Le nouveau président devra éviter l'écueil sur lequel s'est échoué pendant 12 ans Jacques Chirac, lui aussi plein d'énergie au départ mais graduellement récupéré par un système sociopolitique fondamentalement conservateur. Le défi ne sera pas que de passer à travers ces cent premiers jours d'action que Sarkozy s'est audacieusement fixés à l'image de Napoléon: son prédécesseur a prouvé que l'on pouvait durer en politique sans grand bénéfice pour le pays. Un autre danger serait d'oublier que, sans revenir aux présidents fantoches des Républiques françaises antérieures, le rôle d'un président en 2007 est de faire passer dans la réalité les lignes directrices dont le pays a besoin sans entrer dans les détails, laissant le dynamisme de citoyens exceptionnellement éduqués, compétents et ambitieux faire le reste.
Fils d'émigré
Le nouveau président déborde d'énergie; l'amour de ce fils d'émigré hongrois pour une France " qui lui a tout donné " est évident. Mais au-delà de la compétence et de la rigueur, d'idées souvent justes et de projets de réformes nécessaires, Nicolas Sarkozy aura-t-il ce supplément d'âme, cette réserve personnelle de courage et de sagesse lui permettant de relever le défi qui est le sien au travers des incontournables crises mais en évitant les drames inutiles? Sera-t-il capable de faire comprendre aux Français que le changement n'est pas nécessairement menaçant ou tragique, alors que tout leur esthétisme depuis 400 ans associe changement et drame? Nicolas Sarkozy ne saurait oublier que les Cent Jours de Napoléon se sont terminés à Waterloo. Sera-t-il un réformateur de plus qui échoue, un autre Français trop cassant dans une société trop cassante, incapable de s'ouvrir efficacement aux exclus de toutes sortes, surtout quand ils viennent d'ailleurs et sont musulmans?

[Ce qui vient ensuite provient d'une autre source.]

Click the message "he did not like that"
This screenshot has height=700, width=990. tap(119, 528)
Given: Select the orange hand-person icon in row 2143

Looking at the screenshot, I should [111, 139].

On souhaite bonne chance à ce grand peuple mal-aimé dont nous sommes issus et qui nous semble parfois si proche et si lointain tout à la fois. On ne saurait se défendre d'une certaine envie pour la grandeur des défis qui l'attendent. On rêve d'un gouvernement québécois qui serait clairement investi d'un tel mandat de changement pour nous sortir de la médiocrité qui monte. Ne serait-ce que pour que nos " drames nationaux " ne soient pas exclusivement dans l'avenir de gris viaducs qui s'effondrent.
L'auteur est chercheur à l'ENAP et auteur du Défi français (Septentrion).